USB Serial firmware for ATmega32U4


This post shows how to create USB Serial firmware for the ATmega32U4 found on Adrafruit’s excellent breakout board, using Atmel Studio 7. The design of the breakout board is available at GitHub, so is the Fritzing part used in the figure below. The source code of the USB Serial firmware discussed here can also be forked at GitHub.

Screen Shot 2016-10-28 at 10.02.24.png

Source code

Creation of source code with Atmel Studio 7 is described in post Arduino USB Serial firmware from scratch.

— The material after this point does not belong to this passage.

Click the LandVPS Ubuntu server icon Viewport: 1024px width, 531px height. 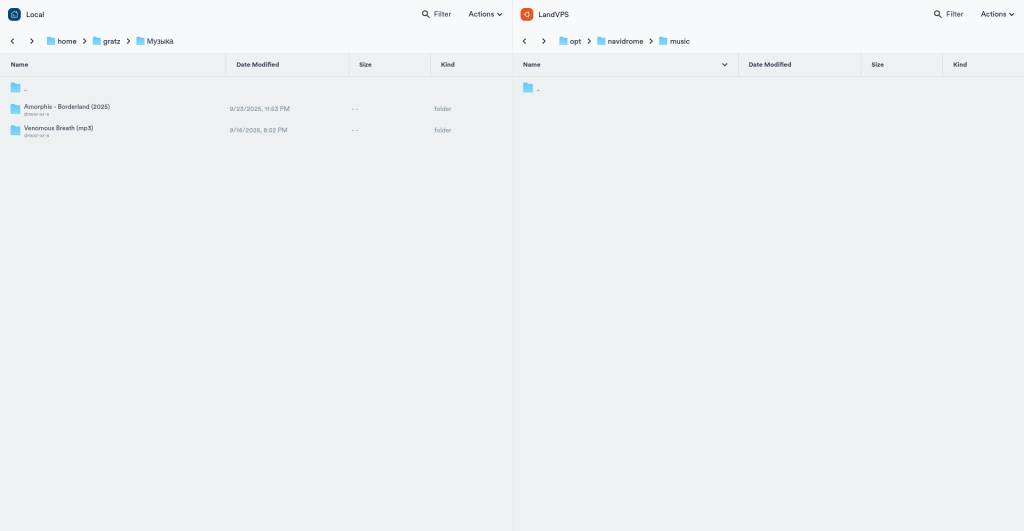pyautogui.click(x=526, y=14)
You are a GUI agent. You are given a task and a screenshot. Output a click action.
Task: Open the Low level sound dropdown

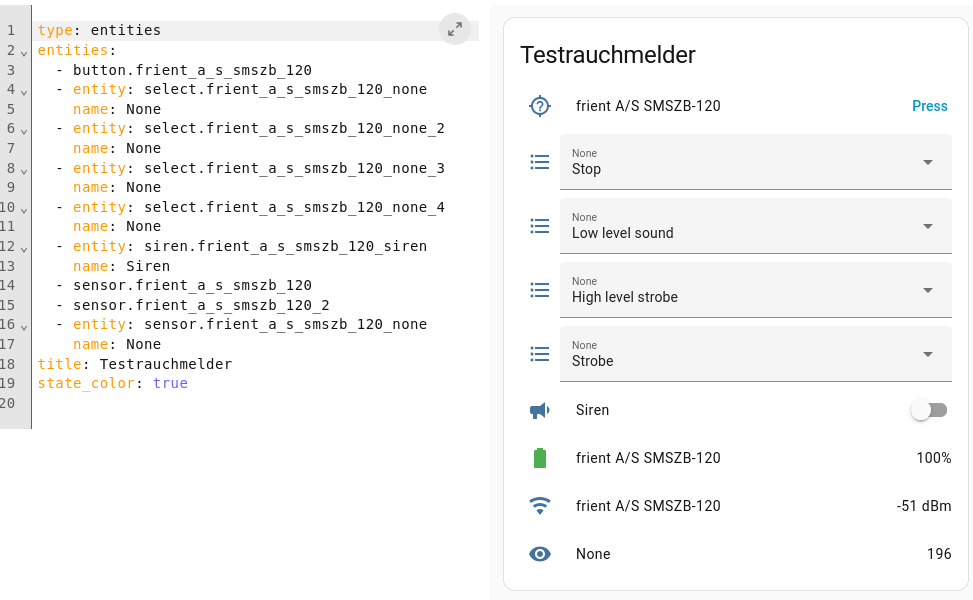click(x=755, y=226)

Choose adafruit_u4 as the board for LUFA Board Support (driver).

The code has been adapted to blink the same LED when receiving and transmitting data, because the breakout board has just one programmable LED.

Flash using JTAGICE3

See the wiring diagram above to see how JTAGICE3 can be wired to the ICSP header on the breakout board. The Device Programming dialog can then be used to program flash memory on the MCU as shown below.

screen-shot-2016-10-28-at-10-27-19.png

Test

The converter can be tested by using another USB Serial converter connected to RX and TX wires shown in the wiring diagram. Note that the wire ending with TX should be connected to RX on the other converter, similarly the wire ending with RX should be connected to TX.

Troubleshooting tips

The firmware requires that the host send SetLineCoding request to set the baud rate, as described in Universal Serial Bus Communications Class Subclass Specification for PSTN Devices. If the host fails to do that, the serial port will not get initialized, and data cannot be received from or sent to the host.

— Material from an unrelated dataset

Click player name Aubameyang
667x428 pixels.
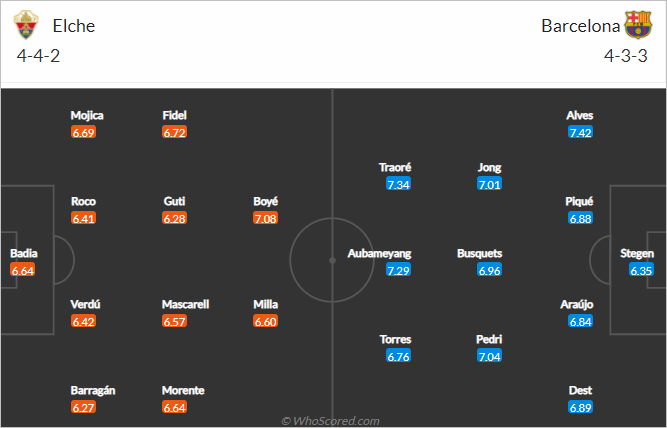pyautogui.click(x=379, y=253)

The breakout board ships from Adafruit in USB powered mode. That makes it ideal as a USB Serial adapter because it can be powered from the PC it is plugged into. If your USB host device does not provide enough current on VBUS, you can cut the VCC solder jumper on the other side, and provide 3.3V at the VCC header pin.

Screen Shot 2016-11-14 at 12.11.11.png

Atmel has a detailed application note on USB that has recommendations you should take into consideration in your designs.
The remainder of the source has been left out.